Instructions to follow – Every entry, from first to last, is to be retyped without any alteration.

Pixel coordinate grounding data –
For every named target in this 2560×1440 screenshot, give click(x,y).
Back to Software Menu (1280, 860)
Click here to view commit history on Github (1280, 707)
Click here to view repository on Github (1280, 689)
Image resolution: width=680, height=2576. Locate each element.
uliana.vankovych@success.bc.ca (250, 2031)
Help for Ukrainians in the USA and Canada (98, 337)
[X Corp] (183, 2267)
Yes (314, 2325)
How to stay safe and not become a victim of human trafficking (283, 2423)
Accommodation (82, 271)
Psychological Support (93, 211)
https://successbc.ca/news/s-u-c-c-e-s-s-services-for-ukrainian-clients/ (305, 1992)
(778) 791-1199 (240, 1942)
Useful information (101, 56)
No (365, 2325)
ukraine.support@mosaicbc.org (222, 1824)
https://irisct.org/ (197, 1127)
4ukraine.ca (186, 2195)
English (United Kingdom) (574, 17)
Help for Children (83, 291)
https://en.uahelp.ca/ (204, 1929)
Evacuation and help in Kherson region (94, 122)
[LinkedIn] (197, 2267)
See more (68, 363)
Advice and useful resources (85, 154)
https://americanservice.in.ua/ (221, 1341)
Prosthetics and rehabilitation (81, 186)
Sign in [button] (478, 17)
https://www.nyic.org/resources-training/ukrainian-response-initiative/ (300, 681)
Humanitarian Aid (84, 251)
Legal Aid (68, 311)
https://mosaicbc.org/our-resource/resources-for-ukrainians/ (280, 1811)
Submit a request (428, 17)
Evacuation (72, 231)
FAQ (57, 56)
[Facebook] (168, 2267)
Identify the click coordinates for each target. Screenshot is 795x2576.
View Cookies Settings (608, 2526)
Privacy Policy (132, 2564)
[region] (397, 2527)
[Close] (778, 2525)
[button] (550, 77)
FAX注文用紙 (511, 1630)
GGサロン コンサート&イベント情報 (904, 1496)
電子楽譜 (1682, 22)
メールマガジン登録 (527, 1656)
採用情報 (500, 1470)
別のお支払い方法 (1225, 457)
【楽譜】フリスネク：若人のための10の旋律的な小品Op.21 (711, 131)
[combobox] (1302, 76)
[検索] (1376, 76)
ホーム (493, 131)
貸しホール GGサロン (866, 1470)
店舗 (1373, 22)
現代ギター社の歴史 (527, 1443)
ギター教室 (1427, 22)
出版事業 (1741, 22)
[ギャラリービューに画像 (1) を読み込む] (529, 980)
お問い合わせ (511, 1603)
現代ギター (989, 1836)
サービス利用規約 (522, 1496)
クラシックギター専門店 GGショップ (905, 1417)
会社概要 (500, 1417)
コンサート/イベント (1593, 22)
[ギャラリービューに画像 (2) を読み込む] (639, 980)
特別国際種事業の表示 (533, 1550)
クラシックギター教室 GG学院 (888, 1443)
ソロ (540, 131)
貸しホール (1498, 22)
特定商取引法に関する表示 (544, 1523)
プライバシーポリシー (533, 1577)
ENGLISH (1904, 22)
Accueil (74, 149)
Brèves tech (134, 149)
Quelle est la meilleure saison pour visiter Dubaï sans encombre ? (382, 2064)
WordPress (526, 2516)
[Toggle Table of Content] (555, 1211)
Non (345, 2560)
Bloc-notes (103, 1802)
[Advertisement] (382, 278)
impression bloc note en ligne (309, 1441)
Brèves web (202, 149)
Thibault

Result –
For every named target in this 2560×1440 screenshot, give click(x,y).
Back to Software Menu (1280, 860)
Click here to view commit history on Github (1280, 707)
Click here to view repository on Github (1280, 689)
Image resolution: width=680, height=2576. Locate each element.
uliana.vankovych@success.bc.ca (250, 2031)
Help for Ukrainians in the USA and Canada (98, 337)
[X Corp] (183, 2267)
Yes (314, 2325)
How to stay safe and not become a victim of human trafficking (283, 2423)
Accommodation (82, 271)
Psychological Support (93, 211)
https://successbc.ca/news/s-u-c-c-e-s-s-services-for-ukrainian-clients/ (305, 1992)
(778) 791-1199 (240, 1942)
Useful information (101, 56)
No (365, 2325)
ukraine.support@mosaicbc.org (222, 1824)
https://irisct.org/ (197, 1127)
4ukraine.ca (186, 2195)
English (United Kingdom) (574, 17)
Help for Children (83, 291)
https://en.uahelp.ca/ (204, 1929)
Evacuation and help in Kherson region (94, 122)
[LinkedIn] (197, 2267)
See more (68, 363)
Advice and useful resources (85, 154)
https://americanservice.in.ua/ (221, 1341)
Prosthetics and rehabilitation (81, 186)
Sign in [button] (478, 17)
https://www.nyic.org/resources-training/ukrainian-response-initiative/ (300, 681)
Humanitarian Aid (84, 251)
Legal Aid (68, 311)
https://mosaicbc.org/our-resource/resources-for-ukrainians/ (280, 1811)
Submit a request (428, 17)
Evacuation (72, 231)
FAQ (57, 56)
[Facebook] (168, 2267)
Identify the click coordinates for each target. Screenshot is 795x2576.
View Cookies Settings (608, 2526)
Privacy Policy (132, 2564)
[region] (397, 2527)
[Close] (778, 2525)
[button] (550, 77)
FAX注文用紙 (511, 1630)
GGサロン コンサート&イベント情報 (904, 1496)
電子楽譜 (1682, 22)
メールマガジン登録 (527, 1656)
採用情報 (500, 1470)
別のお支払い方法 (1225, 457)
【楽譜】フリスネク：若人のための10の旋律的な小品Op.21 (711, 131)
[combobox] (1302, 76)
[検索] (1376, 76)
ホーム (493, 131)
貸しホール GGサロン (866, 1470)
店舗 (1373, 22)
現代ギター社の歴史 (527, 1443)
ギター教室 (1427, 22)
出版事業 (1741, 22)
[ギャラリービューに画像 (1) を読み込む] (529, 980)
お問い合わせ (511, 1603)
現代ギター (989, 1836)
サービス利用規約 (522, 1496)
クラシックギター専門店 GGショップ (905, 1417)
会社概要 (500, 1417)
コンサート/イベント (1593, 22)
[ギャラリービューに画像 (2) を読み込む] (639, 980)
特別国際種事業の表示 (533, 1550)
クラシックギター教室 GG学院 (888, 1443)
ソロ (540, 131)
貸しホール (1498, 22)
特定商取引法に関する表示 (544, 1523)
プライバシーポリシー (533, 1577)
ENGLISH (1904, 22)
Accueil (74, 149)
Brèves tech (134, 149)
Quelle est la meilleure saison pour visiter Dubaï sans encombre ? (382, 2064)
WordPress (526, 2516)
[Toggle Table of Content] (555, 1211)
Non (345, 2560)
Bloc-notes (103, 1802)
[Advertisement] (382, 278)
impression bloc note en ligne (309, 1441)
Brèves web (202, 149)
Thibault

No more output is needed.